Raw data
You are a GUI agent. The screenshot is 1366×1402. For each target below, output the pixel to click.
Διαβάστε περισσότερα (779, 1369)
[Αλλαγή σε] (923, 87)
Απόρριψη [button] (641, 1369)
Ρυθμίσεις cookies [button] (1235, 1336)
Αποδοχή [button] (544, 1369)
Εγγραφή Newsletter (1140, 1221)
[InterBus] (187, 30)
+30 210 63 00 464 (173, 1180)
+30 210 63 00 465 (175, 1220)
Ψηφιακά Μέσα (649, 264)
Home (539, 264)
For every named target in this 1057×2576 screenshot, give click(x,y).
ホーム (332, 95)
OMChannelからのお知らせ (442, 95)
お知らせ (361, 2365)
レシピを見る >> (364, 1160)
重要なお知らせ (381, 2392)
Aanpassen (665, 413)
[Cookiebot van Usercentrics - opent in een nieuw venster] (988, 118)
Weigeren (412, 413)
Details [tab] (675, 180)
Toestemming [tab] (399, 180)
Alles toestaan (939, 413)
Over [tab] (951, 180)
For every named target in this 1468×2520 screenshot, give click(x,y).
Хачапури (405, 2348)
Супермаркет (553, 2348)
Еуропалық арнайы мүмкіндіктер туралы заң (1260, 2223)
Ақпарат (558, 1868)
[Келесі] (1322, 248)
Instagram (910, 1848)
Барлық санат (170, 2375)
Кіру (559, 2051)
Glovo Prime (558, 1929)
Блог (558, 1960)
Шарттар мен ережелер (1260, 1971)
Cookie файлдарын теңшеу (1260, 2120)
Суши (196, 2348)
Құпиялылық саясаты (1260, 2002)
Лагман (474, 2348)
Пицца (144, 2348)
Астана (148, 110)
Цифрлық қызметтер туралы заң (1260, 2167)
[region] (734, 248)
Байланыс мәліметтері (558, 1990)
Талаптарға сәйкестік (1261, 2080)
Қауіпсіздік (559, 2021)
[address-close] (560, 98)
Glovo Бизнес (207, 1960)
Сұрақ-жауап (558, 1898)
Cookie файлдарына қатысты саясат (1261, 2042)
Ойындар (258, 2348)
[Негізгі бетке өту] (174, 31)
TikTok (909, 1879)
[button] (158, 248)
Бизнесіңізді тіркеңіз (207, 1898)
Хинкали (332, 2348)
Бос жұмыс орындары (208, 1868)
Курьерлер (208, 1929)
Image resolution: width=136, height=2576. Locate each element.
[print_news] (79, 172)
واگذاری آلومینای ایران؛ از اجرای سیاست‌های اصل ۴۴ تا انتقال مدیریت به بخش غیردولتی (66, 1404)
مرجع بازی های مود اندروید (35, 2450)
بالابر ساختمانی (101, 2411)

What to produce
How many of the lines in this material contain the word "screenshot"? State the number and nothing else.

Worked solution
3